In June, Zuckerberg said that Meta’s engineering department could see major cuts. However, without directly spelling it out, the tech leader appears to be encouraging employees to leave on their own accord.
“[Part] of my hope by raising expectations and having more aggressive goals, and just kind of turning up the heat a little bit, is that I think some of you might just say that this place isn’t for you. And that self-selection is okay with me.”
In a slightly better standing than other companies, Google revealed in July that it would slow down its hiring initiatives.
According to CEO Sundar Pichai, the tech giant will continue to seek new talent, but that it would focus more on technical roles as the economy’s future hangs in the balance.
“We need to be more entrepreneurial, working with greater urgency, sharper focus and more hunger than we’ve shown on sunnier days,” said Pichai.

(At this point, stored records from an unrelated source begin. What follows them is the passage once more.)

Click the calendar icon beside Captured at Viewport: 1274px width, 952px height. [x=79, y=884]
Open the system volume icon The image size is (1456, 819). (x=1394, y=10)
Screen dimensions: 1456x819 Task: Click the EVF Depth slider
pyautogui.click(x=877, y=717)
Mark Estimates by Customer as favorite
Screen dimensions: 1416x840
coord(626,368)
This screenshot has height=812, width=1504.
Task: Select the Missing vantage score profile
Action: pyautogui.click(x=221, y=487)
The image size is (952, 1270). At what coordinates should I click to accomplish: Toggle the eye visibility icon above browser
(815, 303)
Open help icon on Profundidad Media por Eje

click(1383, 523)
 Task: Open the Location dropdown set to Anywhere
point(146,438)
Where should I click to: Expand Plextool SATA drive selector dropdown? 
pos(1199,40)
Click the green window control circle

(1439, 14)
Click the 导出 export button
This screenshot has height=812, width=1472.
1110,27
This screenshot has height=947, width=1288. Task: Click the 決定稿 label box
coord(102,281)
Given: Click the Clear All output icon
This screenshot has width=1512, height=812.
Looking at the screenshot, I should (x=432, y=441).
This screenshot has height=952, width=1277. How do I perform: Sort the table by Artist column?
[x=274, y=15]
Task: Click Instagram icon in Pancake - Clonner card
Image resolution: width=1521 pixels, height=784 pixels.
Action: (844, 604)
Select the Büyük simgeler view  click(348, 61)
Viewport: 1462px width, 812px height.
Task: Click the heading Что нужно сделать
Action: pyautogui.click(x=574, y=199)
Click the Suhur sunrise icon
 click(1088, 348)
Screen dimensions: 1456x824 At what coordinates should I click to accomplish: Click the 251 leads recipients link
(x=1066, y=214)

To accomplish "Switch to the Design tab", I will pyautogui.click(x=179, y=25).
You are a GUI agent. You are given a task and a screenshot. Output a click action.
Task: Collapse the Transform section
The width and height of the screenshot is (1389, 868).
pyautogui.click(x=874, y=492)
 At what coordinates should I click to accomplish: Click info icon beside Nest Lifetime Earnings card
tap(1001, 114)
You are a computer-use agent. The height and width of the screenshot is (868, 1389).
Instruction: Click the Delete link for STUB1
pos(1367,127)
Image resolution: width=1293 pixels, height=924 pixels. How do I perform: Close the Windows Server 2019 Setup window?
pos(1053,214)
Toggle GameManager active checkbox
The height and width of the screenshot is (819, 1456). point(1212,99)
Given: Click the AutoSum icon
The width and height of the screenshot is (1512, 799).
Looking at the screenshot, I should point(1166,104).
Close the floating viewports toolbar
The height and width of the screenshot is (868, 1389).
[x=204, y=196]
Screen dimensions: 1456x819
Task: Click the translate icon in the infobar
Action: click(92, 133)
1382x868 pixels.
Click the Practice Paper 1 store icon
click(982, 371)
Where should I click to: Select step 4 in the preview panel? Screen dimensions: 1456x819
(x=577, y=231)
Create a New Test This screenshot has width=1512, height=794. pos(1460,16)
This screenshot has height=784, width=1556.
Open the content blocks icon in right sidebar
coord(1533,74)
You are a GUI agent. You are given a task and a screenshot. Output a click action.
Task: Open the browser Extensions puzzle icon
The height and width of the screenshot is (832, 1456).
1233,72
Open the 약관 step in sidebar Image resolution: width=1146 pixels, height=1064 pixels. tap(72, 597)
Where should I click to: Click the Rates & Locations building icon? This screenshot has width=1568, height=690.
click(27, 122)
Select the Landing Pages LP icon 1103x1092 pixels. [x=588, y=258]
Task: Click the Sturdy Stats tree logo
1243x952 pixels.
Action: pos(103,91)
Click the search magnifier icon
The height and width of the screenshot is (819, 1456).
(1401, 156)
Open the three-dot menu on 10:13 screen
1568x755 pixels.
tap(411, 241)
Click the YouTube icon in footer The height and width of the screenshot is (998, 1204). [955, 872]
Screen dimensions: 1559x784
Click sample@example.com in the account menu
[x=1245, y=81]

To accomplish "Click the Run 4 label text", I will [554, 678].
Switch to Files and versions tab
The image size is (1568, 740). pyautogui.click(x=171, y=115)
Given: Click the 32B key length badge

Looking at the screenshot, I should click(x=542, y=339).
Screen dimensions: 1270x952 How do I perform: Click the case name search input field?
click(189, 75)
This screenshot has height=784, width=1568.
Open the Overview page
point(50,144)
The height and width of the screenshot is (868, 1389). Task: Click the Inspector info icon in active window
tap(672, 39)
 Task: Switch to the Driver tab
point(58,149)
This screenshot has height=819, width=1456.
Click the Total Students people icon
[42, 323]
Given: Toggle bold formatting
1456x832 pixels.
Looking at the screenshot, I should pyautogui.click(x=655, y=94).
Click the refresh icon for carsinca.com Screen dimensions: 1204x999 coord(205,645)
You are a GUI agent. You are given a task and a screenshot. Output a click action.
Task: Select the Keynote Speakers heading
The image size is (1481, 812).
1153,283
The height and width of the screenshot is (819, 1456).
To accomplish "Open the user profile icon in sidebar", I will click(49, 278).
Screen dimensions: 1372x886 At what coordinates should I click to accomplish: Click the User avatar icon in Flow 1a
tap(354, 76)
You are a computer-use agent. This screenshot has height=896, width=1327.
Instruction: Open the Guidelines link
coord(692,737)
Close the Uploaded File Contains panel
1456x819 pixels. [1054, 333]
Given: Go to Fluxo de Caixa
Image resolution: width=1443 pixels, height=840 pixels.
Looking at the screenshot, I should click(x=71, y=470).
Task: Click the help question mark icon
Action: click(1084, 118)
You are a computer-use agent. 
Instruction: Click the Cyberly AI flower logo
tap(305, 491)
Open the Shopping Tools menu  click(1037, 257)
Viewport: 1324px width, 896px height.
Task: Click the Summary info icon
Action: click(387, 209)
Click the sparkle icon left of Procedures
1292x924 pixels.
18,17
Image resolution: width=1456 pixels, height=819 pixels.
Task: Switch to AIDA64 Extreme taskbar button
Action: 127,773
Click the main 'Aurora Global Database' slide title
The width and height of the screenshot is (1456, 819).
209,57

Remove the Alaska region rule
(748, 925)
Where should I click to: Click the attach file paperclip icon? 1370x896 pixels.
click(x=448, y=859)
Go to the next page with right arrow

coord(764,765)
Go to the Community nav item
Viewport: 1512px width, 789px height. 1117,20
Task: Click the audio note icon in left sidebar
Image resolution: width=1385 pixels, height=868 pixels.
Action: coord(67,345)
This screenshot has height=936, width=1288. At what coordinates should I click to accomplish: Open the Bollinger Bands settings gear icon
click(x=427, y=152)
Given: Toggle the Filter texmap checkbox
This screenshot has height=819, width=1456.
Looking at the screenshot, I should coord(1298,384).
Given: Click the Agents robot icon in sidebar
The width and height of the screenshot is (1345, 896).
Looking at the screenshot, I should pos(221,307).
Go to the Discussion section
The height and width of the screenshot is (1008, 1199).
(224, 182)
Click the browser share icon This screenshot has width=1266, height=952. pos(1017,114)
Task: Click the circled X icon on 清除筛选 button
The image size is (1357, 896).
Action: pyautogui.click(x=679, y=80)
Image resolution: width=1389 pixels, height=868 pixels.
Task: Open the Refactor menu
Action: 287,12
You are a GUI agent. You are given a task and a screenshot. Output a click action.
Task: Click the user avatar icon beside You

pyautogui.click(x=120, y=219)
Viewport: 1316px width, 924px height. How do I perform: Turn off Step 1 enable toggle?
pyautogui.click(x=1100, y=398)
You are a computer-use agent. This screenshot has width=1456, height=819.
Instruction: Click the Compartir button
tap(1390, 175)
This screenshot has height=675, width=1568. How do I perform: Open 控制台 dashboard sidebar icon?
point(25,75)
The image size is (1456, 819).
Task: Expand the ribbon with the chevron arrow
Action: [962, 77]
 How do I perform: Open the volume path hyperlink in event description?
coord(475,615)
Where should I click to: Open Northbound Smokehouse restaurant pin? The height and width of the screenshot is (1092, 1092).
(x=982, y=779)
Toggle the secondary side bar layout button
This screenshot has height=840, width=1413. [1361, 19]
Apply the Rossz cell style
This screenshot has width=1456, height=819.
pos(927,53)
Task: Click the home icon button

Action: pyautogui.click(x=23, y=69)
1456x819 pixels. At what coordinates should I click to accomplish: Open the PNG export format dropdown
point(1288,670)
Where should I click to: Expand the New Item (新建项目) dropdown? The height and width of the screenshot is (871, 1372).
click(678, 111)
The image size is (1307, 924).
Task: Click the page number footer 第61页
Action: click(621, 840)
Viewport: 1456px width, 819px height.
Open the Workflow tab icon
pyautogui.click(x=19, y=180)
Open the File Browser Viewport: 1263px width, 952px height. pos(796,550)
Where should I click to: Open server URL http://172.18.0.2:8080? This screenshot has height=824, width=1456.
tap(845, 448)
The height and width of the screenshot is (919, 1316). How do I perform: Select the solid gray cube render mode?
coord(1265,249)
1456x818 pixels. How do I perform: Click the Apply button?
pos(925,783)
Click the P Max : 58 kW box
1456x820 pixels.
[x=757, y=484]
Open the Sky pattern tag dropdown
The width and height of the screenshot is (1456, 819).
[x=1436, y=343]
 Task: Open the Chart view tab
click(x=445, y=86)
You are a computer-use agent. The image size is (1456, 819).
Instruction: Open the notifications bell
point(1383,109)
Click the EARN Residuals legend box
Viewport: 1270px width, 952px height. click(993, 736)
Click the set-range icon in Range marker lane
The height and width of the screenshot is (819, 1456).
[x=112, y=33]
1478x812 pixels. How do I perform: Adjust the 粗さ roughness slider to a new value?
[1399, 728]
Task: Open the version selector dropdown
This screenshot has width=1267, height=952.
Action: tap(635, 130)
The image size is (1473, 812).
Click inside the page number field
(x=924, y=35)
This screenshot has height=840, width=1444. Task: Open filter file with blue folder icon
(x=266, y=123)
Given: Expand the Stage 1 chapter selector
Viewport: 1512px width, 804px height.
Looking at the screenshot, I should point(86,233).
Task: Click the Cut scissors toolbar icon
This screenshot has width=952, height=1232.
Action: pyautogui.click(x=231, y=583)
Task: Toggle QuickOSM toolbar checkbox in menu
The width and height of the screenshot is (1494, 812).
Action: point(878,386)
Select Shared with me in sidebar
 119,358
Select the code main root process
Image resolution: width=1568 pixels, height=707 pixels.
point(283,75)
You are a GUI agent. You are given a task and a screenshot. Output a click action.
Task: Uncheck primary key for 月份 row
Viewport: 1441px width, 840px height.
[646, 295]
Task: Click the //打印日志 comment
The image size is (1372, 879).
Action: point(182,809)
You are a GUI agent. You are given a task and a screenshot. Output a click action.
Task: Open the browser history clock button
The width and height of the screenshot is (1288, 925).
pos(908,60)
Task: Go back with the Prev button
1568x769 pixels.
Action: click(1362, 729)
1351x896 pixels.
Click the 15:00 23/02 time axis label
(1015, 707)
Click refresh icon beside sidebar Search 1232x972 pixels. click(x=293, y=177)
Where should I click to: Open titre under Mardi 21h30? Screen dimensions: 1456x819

Several job openings at Microsoft were taken down last month as fears over the economy mounted.
However, the company said that current job offers would stay in place despite it rolling back on hiring across various sectors of its business, including its Azure public cloud division and cybersecurity software group.
While it is one of the leaders of the music streaming platform industry, Spotify revealed last June that it would cut its hiring efforts by 25%.
It’s one of many within the tech world that has struggled to stay afloat amidst falling stocks and increased cost of operating.
At the time, Spotify spokesperson Adam Grossberg said that the current bear market hasn’t had “any material impact to our business” just yet, but that it would be monitoring the situation and “evaluating our headcount growth in the near term.”